Security experts are warning of a new phishing campaign designed to trick private banking clients into downloading covert malware onto their machines.

The spoof emails employ classic phishing techniques to socially engineer their targets, including the use of legitimate-looking banking domains and secure messages of the sort often received by private banking customers.

“This is appealing to criminals because the targets are of high value and already trust intimate communications from their banks,” explained Barracuda Networks. “Criminals also like that in order for targets to act on these messages, they need to be connected to the internet because the viewing happens in a web portal, which means that they are now vulnerable to downloading malicious content.”

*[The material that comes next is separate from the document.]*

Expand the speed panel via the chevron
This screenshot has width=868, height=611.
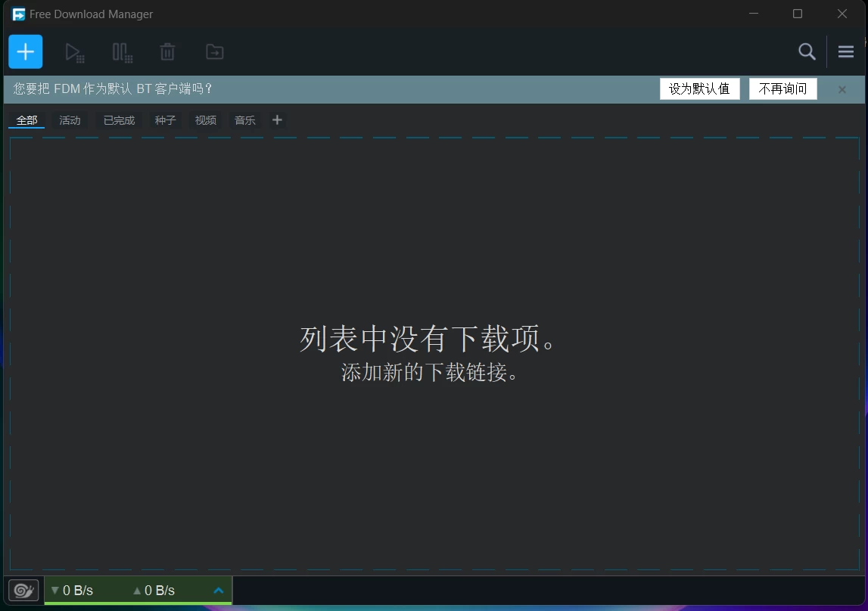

The security vendor claimed to have seen many variations on the same theme over the past month, targeting multiple lenders including Bank of America and TD Commercial Banking.

“In some instances, these messages have an attached Word document that contains a malicious script that will rewrite the files in the users’ directory on Windows machines once the victim opens the document,” it added.

“Depending on the script in the attachment, there’s a potential for typical anti-virus software to miss the threat altogether because the Word documents contained in these ‘secure messages’ could be benign and allowed to be downloaded or opened when they’re first received.”

Once downloaded, attackers can update the script to something far more malicious such as ransomware or an info-stealer, the vendor claimed.

User training and awareness alongside layered security featuring advanced sandboxing and anti-phishing capabilities will help mitigate the threat.

Phishing remains the most commonly exploited attack vector, according to a new study out this week.

Staff are most often victims of spoofing and impersonation (67%), followed by branded (35%) and seasonal (31%) attacks, according to IronScales.

Staff training has long been a part of best practice security, but research from Accenture Security this week revealed that over half (55%) of UK employees can’t remember even having been given training: a sure sign it’s not working.